Le Ministre de l'Energie et des Ressources Hydrauliques César Abi Khalil. Crédit Photo: Dalati & Nohra.
Le Ministre de l'Energie et des Ressources Hydrauliques César Abi Khalil. Crédit Photo: Dalati & Nohra.

Après la conclusion de l’appel d’offre des blocs 9 et 4 en février, le Ministre de l’Énergie et des Ressources Hydrauliques a annoncé avoir demandé à l’administration pétrolière libanaise ce mardi, de lancer un prochain appel d’offres sur d’autres blocs sans donner plus de détails.

Le Ministre, César Abi Khalil, en fait l’annonce lors de l’ouverture du 4ème sommet annuel sur le pétrole et le gaz qui a lieu à Beyrouth.

Pour rappel, les compagnies françaises Total, italiennes ENI et russes Novatek avaient remporté un appel d’offre de l’octroi de l’exploration et de l’exploitation des blocs 4 et 9 du gouvernement libanais, l’année dernière, provoquant une grave escalade verbale entre le Liban et Israël. Ce exploitation de ces blocs devrait commencer d’ici 2019.

Le litige entre les 2 pays porte notamment sur les blocs 8 et 9 à la frontière sud, l’état hébreu en revendiquant une partie longeant ses territoires maritimes.

Les blocs 8 et 9 revendiqués par Israël qui menace le Liban d’une guerre

La carte des différents blocs dans les zones maritimes libanaises. Source Lebanese Petroleum Authorities
La carte des différents blocs dans les zones maritimes libanaises. Source Lebanese Petroleum Authorities

Les blocs 8 et 9 se situent le long de la ligne de démarcation maritime avec Israël . Ces 2 zones posent un problème, l’état hébreu en revendiquant une partie longeant ses territoires maritimes.

Le Ministre israélien de la défense Avigdor Lieberman était allé jusqu’à menacer les 3 compagnies, Total, ENI et Novatek, ayant remporté le précédant appelle d’offre ainsi que le Liban d’une guerre dans ce dossier. Le responsable israélien aurait même déclaré que l’état hébreu possède le bloc 9.
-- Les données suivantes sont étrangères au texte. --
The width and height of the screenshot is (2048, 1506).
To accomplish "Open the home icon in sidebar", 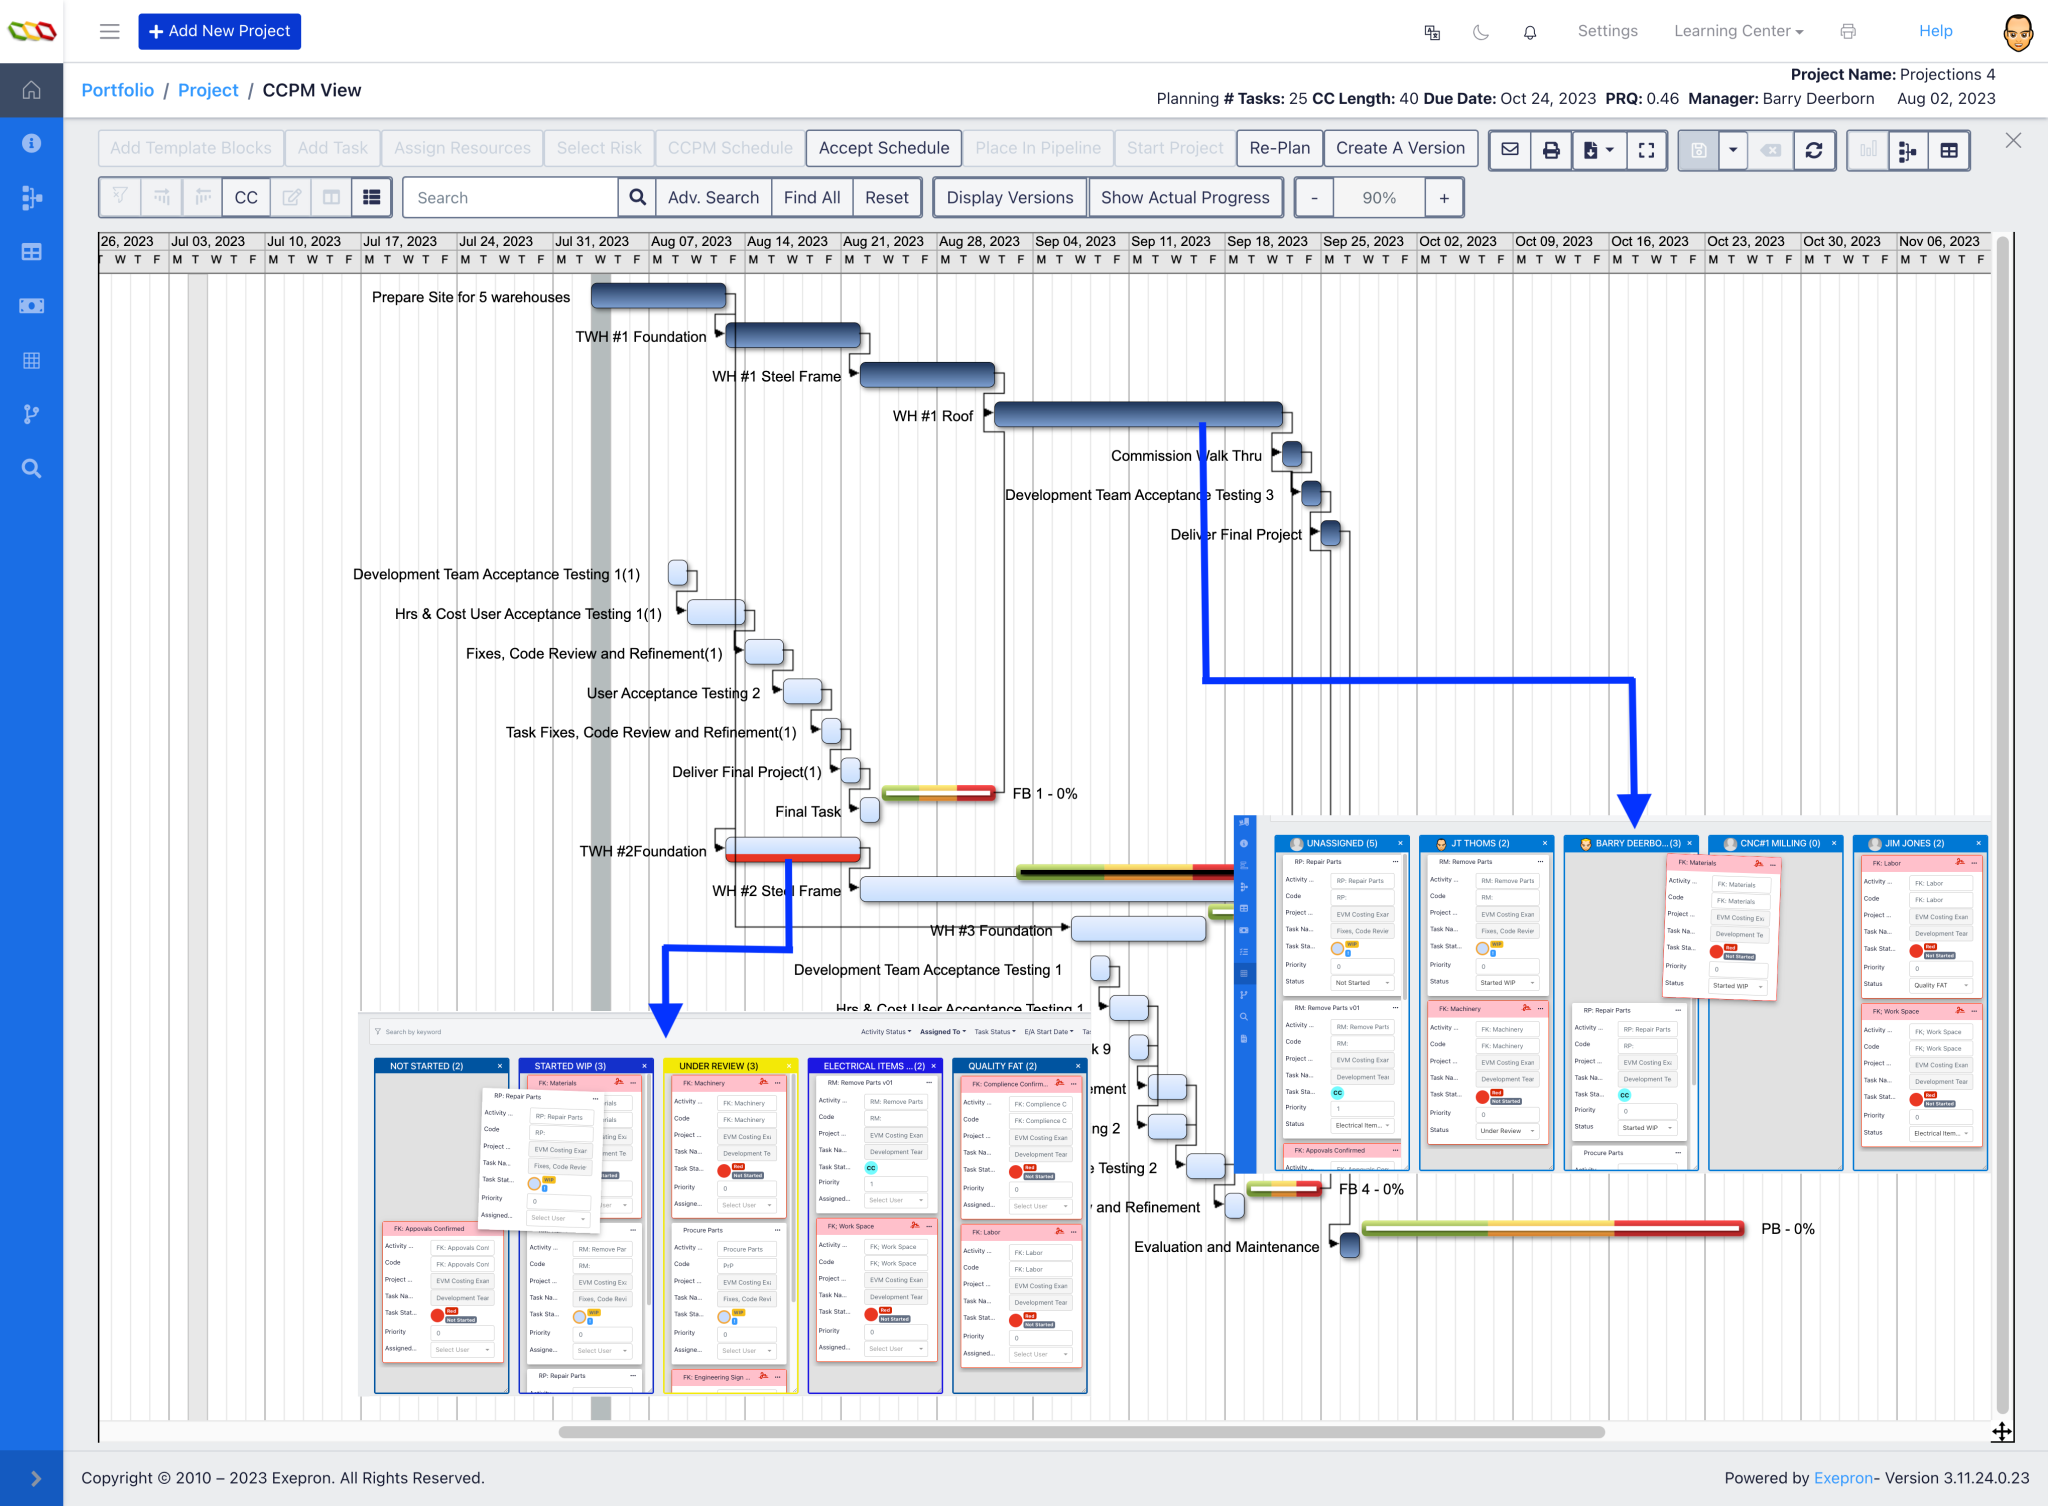I will pos(31,90).

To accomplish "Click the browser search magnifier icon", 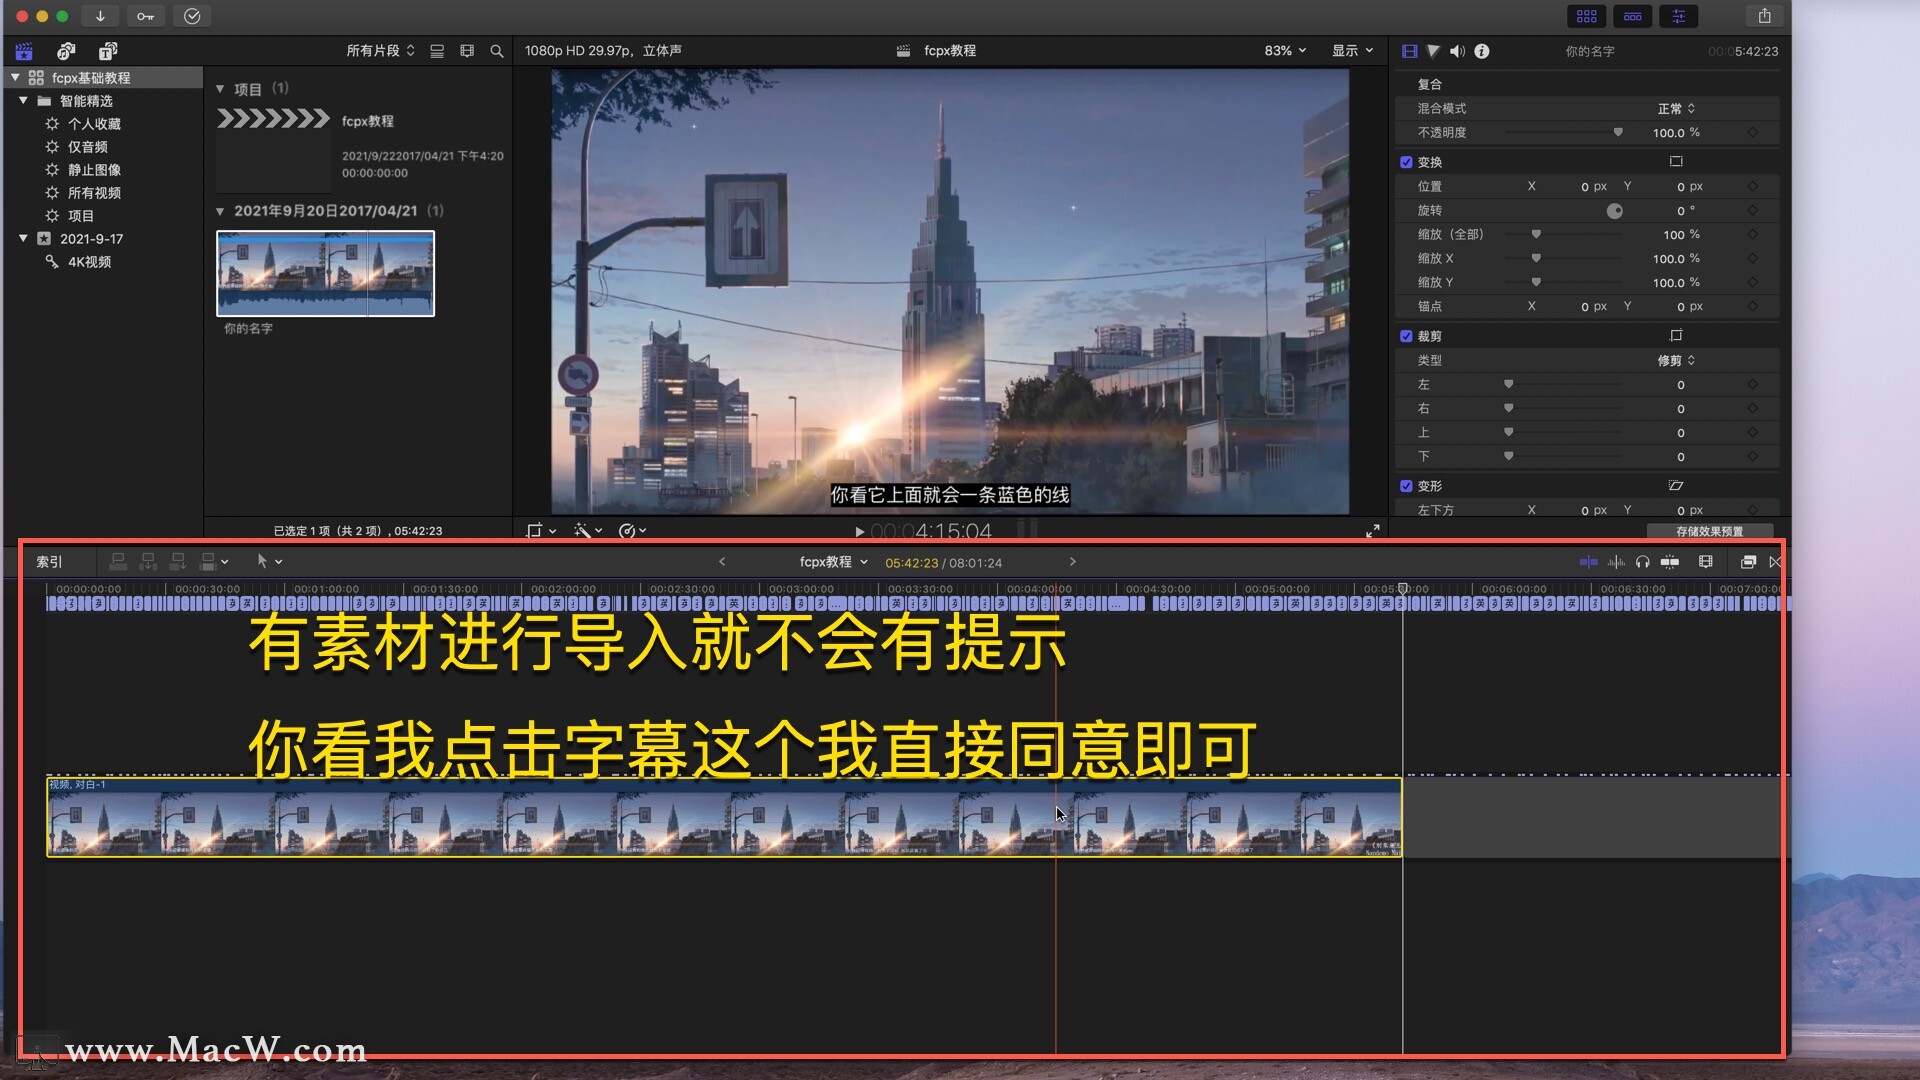I will click(497, 51).
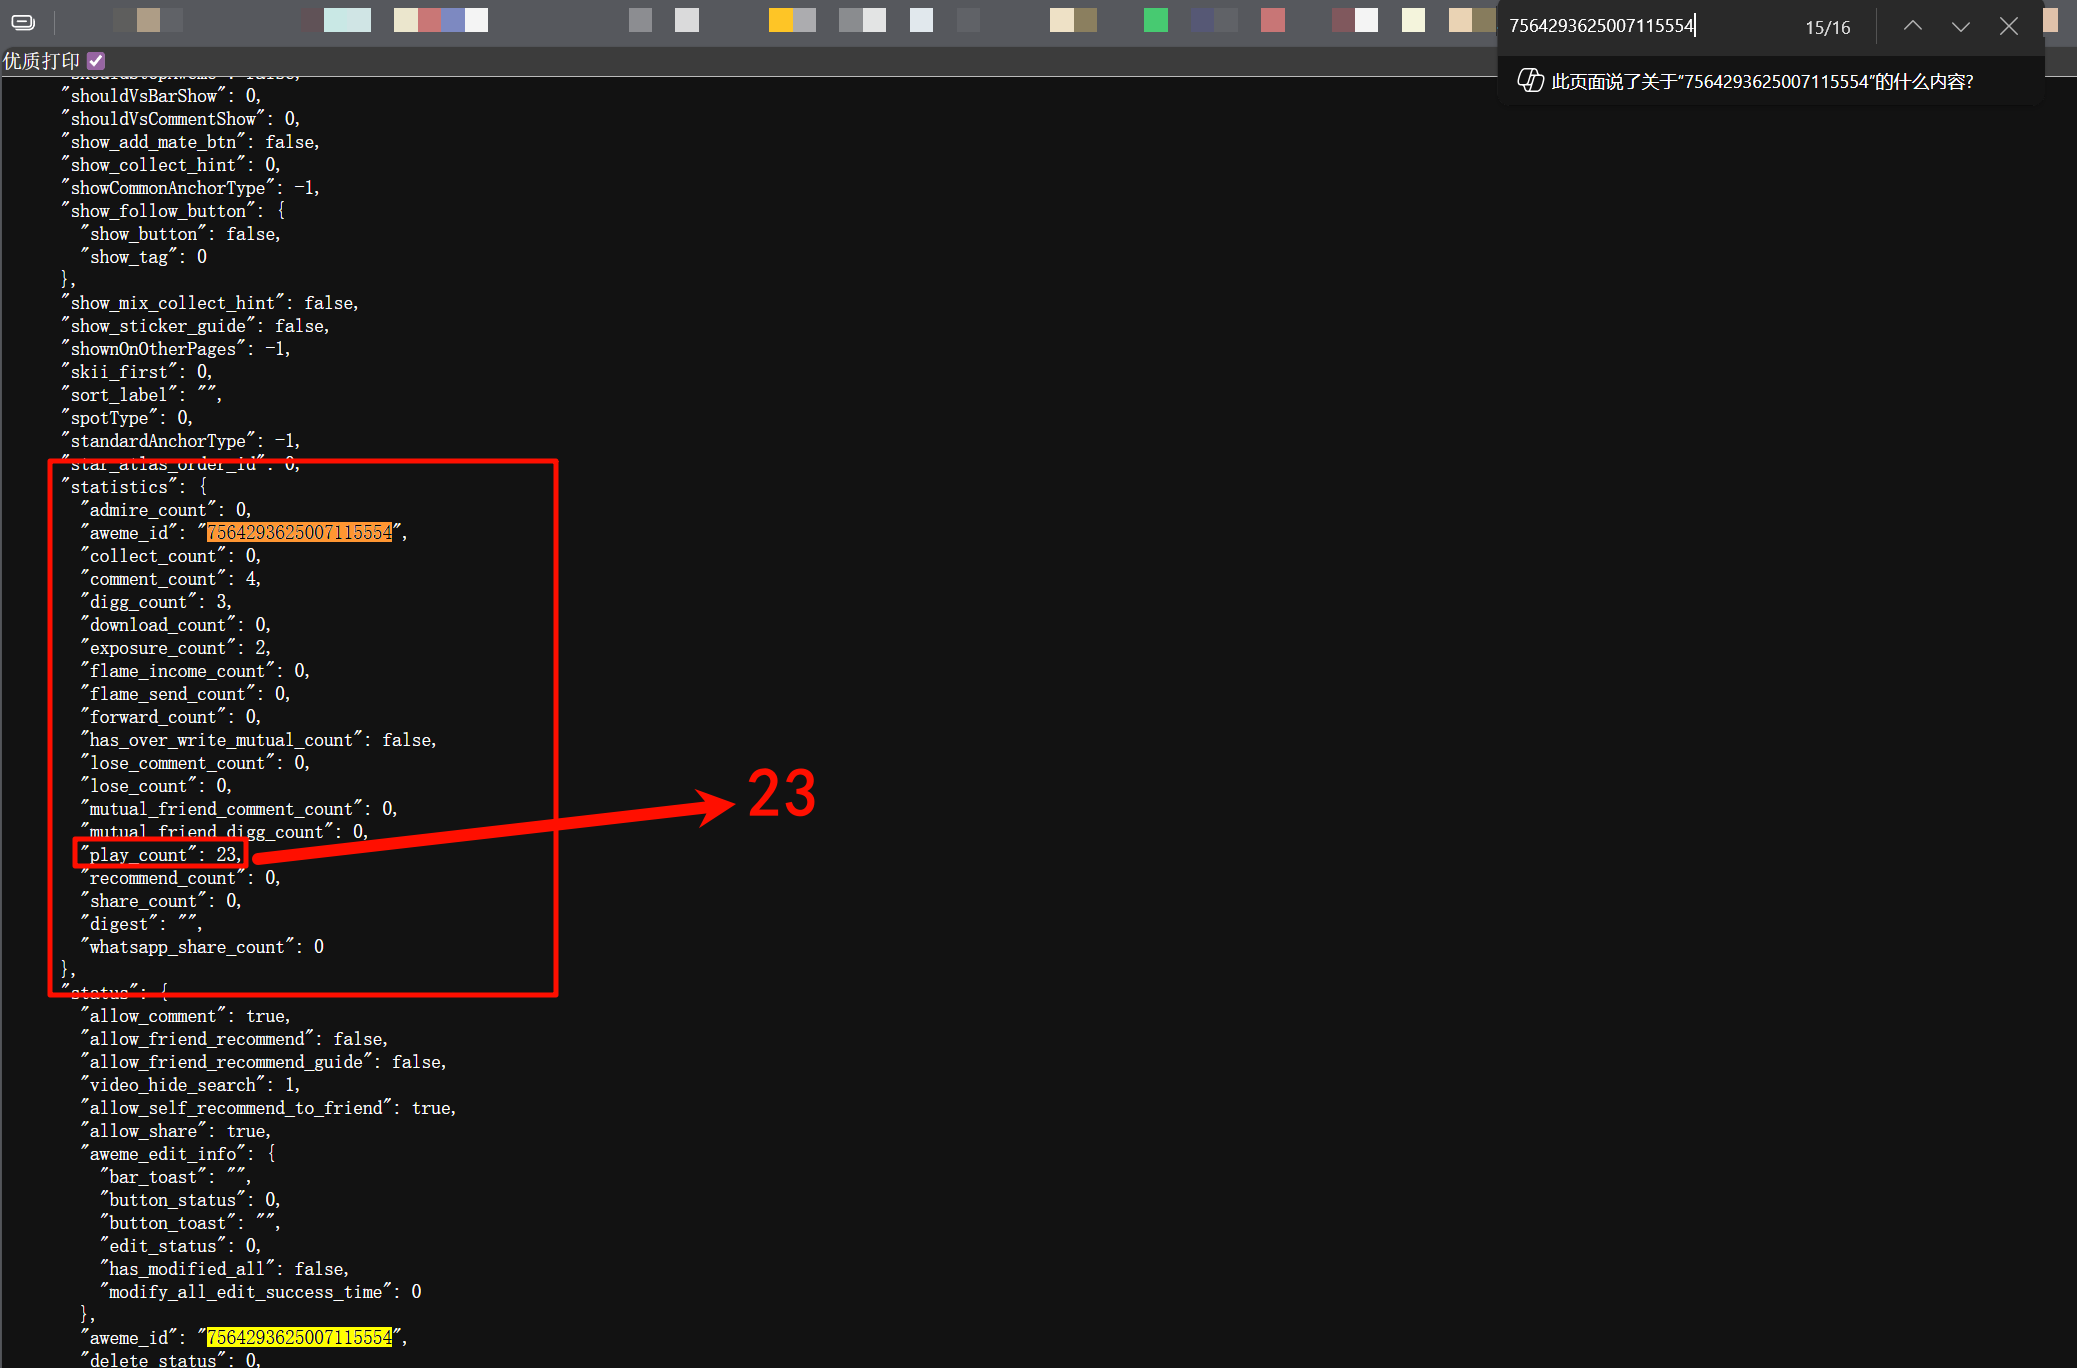Open the green favicon bookmark
2077x1368 pixels.
click(1155, 20)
Au total, la zone disputée entre les 2 pays est estimée à plus de 800 kilomètres carrés.
Les autorités américaines ont offert leurs médiations pour résoudre cette crise.
L’ancien Secrétaire d’Etat américain de l’époque, Rex Tillerson, s’était rendu au Liban, pour y présenter les propositions américaines de règlement de ce conflit. Elles consistaient notamment à accorder 60% de la zone revendiquée au Liban et 40% à Israël, soit 560 kilomètres carrés au Liban et le solde à Israël. La limitation proposée se faisait selon la ligne Hoff portant le nom d’un ancien responsable américain, Frederick Hoff.
Les autorités libanaises ont cependant refusé ces propositions indiquant posséder des cartes internationales accordant toute la zone au Pays des Cèdres.
Cette zone hébergerait d’importantes ressources gazières et pétrolières que le Liban compte bien exploité, conformément au droit internationale qui le lui accorde. Le Liban avait cependant proposé la démarcation de ces zones en conformité des solutions de l’ONU. Cette démarche a été refusée par l’État Hébreu.